I have one semester of my doctorate under my belt.
Holy frijoles. What a semester!
I now know anything anyone could care to know about Florida House Bill 943 and can articulate a growth theory which likens our lives to a river blocked with rocks and aided by driftwood. I am a more knowledgable clinician now.
But what do I give up to do this?
I give up home cooking and instead I throw together meals and wraps last minute. I give up watching shows or keeping up with current events. I give up flexibility and spontaneity.
And what do I gain? Knowledge. Goals. Excitement about future possibilities.

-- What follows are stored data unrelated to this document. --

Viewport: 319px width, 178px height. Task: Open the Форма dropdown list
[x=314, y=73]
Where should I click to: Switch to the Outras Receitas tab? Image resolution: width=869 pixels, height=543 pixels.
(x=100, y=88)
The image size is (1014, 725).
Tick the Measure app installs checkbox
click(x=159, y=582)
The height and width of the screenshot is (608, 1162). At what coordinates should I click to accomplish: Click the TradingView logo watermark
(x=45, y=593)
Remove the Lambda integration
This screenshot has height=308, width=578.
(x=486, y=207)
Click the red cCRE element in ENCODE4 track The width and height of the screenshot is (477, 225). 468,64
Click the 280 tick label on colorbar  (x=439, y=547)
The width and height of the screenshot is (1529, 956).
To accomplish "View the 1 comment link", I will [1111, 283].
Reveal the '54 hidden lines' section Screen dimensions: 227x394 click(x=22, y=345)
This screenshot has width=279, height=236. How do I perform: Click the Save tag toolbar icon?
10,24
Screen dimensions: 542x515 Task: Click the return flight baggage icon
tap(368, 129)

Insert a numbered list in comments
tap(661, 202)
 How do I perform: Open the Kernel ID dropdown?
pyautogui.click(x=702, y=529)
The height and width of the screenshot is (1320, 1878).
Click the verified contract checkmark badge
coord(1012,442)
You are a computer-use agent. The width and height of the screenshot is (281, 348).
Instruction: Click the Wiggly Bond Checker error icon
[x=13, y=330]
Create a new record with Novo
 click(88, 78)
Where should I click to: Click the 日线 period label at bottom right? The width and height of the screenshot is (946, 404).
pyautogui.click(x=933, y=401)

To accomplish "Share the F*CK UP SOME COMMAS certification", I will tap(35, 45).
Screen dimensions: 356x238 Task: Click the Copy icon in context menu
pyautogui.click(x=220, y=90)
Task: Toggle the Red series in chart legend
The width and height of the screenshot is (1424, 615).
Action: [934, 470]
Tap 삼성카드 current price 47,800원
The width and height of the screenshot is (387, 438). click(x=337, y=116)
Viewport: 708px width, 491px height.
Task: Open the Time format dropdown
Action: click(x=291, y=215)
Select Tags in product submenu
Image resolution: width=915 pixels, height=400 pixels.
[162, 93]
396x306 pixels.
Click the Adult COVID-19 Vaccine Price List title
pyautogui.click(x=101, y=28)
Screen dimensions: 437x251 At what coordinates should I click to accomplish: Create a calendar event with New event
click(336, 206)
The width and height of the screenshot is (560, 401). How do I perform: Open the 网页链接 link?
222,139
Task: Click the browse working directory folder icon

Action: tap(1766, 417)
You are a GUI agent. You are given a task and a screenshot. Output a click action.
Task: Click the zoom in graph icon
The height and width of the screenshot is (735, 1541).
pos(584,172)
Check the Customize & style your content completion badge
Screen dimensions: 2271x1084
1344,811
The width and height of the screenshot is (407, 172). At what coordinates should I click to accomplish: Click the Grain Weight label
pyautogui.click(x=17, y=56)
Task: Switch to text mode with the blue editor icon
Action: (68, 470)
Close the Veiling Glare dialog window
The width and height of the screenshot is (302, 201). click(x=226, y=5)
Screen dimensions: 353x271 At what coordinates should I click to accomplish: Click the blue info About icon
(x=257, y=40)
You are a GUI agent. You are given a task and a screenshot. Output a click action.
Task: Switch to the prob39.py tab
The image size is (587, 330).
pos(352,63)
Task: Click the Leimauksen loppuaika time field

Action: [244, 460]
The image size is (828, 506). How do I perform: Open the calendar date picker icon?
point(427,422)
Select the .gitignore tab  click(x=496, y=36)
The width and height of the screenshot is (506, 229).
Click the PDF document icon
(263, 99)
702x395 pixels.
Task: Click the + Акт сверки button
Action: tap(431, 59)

I made a pact with myself to keep school in its corner and not let it expand and take over my world. I made a decision to be the World’s Okayest Student. I wanted to do mediocre work! And if you know me, you know that I am a perfectionist especially when it comes to school!
I believe school is important and hard work will help my patients and possible students in the future, but I’m not willing to give up relationships and ministry to do it. I want to strive for more and be content with where I am. In the wise words of Cool Runnings, “If you’re not enough without it, you’ll never be enough with it.” That includes doctorates, and relationships, and houses, and children, and jobs, and bank accounts, and awards. If you are in need of this reminder, as I am: You are enough. Just as you are.
Balance and adventure. Determination and relaxation. Mediocrity and ambition. These pairs of juxtaposing ideas have circled in my head throughout the entire year. But in the midst of all of it, I am enough.
I can work out of my worth instead of working for it.
In this knowledge, bring on next semester!